Restate word for word the lines of the entries below, starting with the line that holds "Click the speech" and ending with the line that holds "Given: Collapse the Développement category", and no others.

------

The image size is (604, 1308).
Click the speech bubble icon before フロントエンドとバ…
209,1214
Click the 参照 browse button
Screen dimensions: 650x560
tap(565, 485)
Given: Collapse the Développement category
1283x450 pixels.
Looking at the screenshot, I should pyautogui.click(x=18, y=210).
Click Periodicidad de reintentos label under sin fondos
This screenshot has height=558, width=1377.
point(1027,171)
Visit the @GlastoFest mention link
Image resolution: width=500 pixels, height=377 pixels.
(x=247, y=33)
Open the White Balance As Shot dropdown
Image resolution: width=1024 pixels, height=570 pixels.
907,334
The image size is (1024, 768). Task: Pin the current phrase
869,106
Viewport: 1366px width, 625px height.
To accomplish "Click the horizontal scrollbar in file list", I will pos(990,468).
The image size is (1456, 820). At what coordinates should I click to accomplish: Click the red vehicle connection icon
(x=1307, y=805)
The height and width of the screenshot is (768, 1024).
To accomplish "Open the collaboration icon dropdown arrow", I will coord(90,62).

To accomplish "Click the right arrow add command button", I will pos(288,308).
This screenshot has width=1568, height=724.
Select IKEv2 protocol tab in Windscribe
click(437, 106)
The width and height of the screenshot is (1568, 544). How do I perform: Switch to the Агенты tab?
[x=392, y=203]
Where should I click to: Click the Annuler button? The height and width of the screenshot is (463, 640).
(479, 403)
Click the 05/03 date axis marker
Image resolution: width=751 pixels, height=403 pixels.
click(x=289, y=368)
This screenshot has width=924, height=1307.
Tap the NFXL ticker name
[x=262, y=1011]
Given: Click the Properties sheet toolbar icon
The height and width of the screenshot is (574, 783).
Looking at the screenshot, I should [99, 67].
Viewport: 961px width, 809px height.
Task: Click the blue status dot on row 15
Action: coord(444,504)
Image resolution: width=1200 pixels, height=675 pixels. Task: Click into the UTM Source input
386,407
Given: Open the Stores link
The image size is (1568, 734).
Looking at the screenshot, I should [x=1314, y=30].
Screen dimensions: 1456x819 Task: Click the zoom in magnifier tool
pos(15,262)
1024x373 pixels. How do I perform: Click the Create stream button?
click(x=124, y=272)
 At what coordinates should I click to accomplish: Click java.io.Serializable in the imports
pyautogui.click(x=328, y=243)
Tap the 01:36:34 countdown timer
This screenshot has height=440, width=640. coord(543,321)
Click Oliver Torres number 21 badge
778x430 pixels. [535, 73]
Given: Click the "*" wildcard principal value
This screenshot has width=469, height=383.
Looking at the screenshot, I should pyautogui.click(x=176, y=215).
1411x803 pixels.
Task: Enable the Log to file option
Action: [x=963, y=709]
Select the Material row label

------

▸ **Result of the exercise**
Click the speech bubble icon before フロントエンドとバ…
209,1214
Click the 参照 browse button
Screen dimensions: 650x560
tap(565, 485)
Given: Collapse the Développement category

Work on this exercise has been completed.